Hong said China had made “remarkable progress” on human rights over the last 30 years — a period in which millions have been pulled from poverty as the nation embarked on robust economic reforms.
China frequently uses the growing wealth of its citizens to counter accusations of rights abuses.
The United States issued its report five days after the blind legal campaigner Chen Guangcheng, who made headlines around the world after escaping from illegal house arrest, left China for New York. In it, the State Department detailed concerns over the treatment of Chen, saying he and his wife had been severely beaten and activists who tried to visit his home in eastern Shandong province had been assaulted.
Chen, a self-taught lawyer who has been blind since childhood, riled authorities by exposing forced abortions and sterilizations under China’s one-child-only policy.

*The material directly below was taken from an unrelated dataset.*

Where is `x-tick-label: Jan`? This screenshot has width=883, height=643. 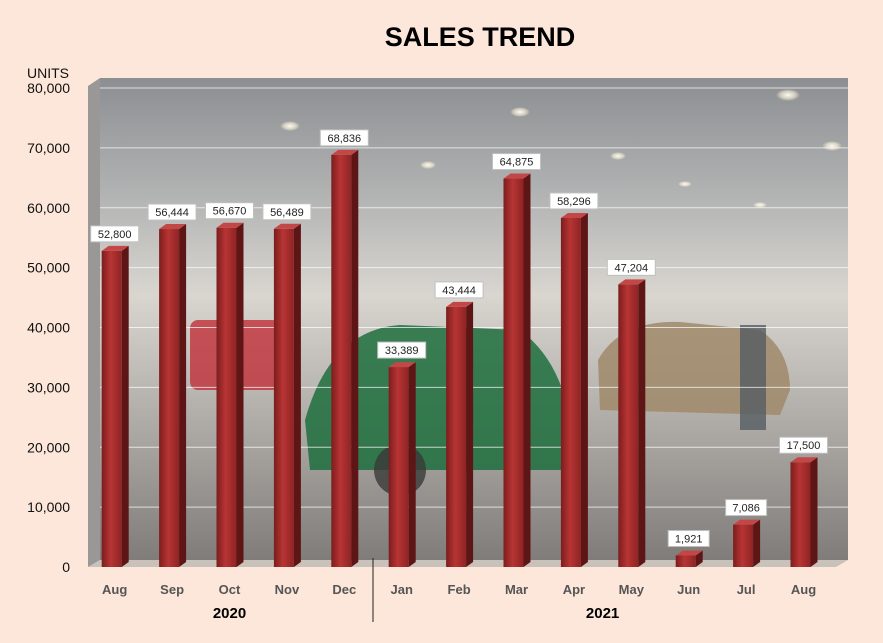 x-tick-label: Jan is located at coordinates (401, 590). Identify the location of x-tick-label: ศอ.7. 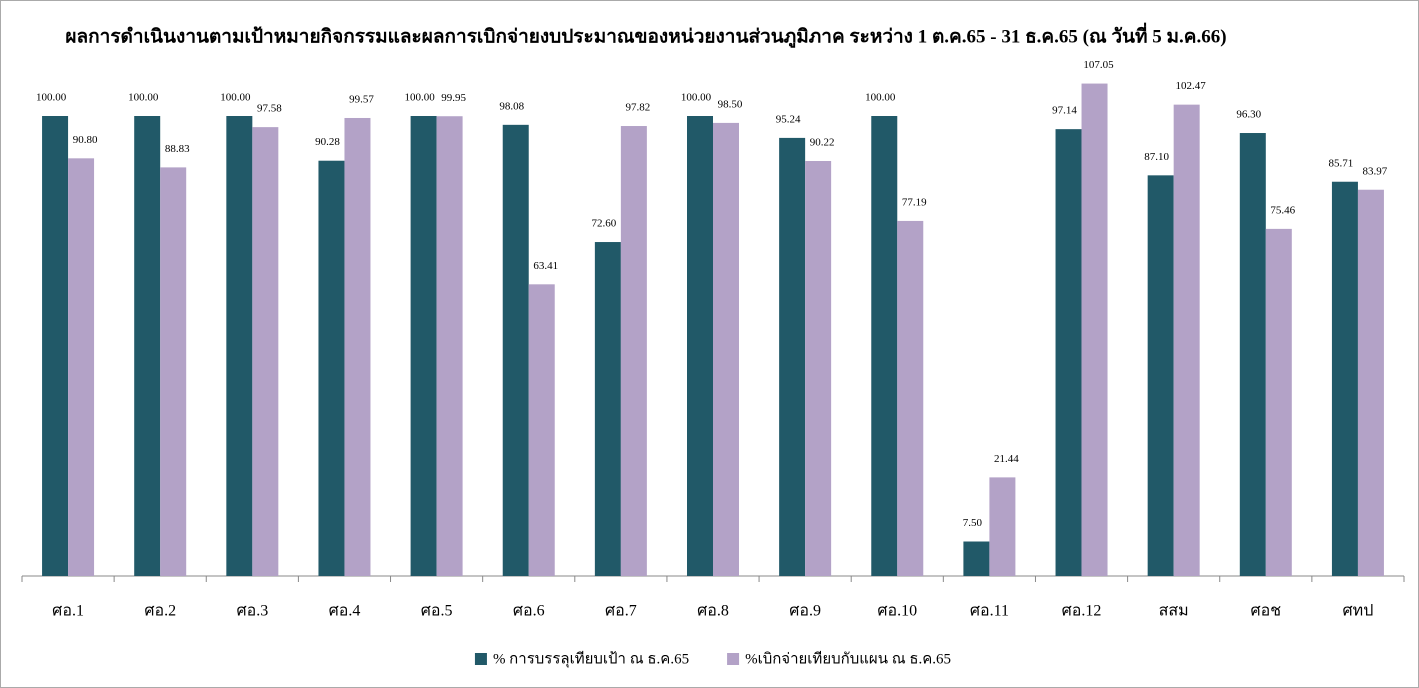
(621, 612).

The report said Chinese authorities have increasingly turned to house arrest, including of family members, and have tried to stifle public debate through rigid controls of the Internet.
“In China, the human rights situation deteriorated, particularly the freedoms of expression, assembly and association,” the US report said.
Beijing retaliated on Friday with its own scathing report on the United States’ rights record, alleging police brutality and discrimination. “The United States has turned a blind eye to its own woeful human rights situation and remained silent about it,” said the government report, details of which were released on the official Xinhua news agency.
“Ethnic minorities and non-Christians are discriminated against in fields like law enforcement, justice and religion, rendering the so-claimed ethnic equality and religious freedom nothing but self-glorifying forged labels.”